== Segment start ==

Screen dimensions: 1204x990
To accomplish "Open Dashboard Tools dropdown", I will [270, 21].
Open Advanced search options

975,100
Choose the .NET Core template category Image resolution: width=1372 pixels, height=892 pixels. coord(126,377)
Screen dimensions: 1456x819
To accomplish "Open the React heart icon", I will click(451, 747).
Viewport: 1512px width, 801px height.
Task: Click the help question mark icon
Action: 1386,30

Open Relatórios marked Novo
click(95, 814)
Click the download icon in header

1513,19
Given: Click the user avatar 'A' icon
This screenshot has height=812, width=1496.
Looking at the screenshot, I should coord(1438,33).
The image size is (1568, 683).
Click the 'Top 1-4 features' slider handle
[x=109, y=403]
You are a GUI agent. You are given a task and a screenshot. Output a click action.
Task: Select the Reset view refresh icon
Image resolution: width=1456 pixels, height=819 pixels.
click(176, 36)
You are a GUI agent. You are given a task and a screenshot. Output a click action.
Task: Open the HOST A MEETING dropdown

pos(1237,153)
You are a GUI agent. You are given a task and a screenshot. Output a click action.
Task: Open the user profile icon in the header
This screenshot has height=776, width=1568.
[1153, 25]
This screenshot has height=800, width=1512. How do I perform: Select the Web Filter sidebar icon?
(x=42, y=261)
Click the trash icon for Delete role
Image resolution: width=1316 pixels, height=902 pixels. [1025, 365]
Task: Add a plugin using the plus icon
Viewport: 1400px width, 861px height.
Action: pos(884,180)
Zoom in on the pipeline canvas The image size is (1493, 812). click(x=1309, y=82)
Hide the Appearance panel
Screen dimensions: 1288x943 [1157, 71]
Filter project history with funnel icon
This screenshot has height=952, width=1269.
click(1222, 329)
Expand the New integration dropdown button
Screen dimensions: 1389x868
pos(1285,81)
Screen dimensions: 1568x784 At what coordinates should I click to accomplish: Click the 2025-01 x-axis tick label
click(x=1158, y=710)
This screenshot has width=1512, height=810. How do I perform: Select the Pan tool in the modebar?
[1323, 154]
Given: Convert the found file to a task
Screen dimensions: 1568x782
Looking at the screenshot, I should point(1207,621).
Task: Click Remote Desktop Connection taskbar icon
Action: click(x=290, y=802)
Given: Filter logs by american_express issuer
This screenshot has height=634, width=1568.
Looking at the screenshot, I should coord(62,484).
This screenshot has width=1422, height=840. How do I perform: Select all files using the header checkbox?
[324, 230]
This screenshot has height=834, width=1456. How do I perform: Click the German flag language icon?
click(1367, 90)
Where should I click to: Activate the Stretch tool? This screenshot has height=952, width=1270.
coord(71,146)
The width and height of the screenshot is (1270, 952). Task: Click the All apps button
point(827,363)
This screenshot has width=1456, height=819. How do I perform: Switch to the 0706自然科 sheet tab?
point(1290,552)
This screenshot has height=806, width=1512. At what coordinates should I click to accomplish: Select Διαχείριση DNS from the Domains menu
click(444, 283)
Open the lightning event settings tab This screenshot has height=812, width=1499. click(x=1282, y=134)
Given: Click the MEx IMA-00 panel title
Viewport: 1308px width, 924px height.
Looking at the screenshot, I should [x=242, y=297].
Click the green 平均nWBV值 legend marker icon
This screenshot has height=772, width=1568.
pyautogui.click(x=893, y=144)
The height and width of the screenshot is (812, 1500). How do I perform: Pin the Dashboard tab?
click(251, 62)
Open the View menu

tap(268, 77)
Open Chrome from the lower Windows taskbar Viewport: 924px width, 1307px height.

== Segment end ==

From the listing above, repeat exactly the lines starting at the line that includes "Where should I" and ending at the line that includes "Given: Click the MEx IMA-00 panel title", with nothing outside that span.

Where should I click to: Activate the Stretch tool? This screenshot has height=952, width=1270.
coord(71,146)
The width and height of the screenshot is (1270, 952). Task: Click the All apps button
point(827,363)
This screenshot has width=1456, height=819. How do I perform: Switch to the 0706自然科 sheet tab?
point(1290,552)
This screenshot has height=806, width=1512. At what coordinates should I click to accomplish: Select Διαχείριση DNS from the Domains menu
click(444, 283)
Open the lightning event settings tab This screenshot has height=812, width=1499. click(x=1282, y=134)
Given: Click the MEx IMA-00 panel title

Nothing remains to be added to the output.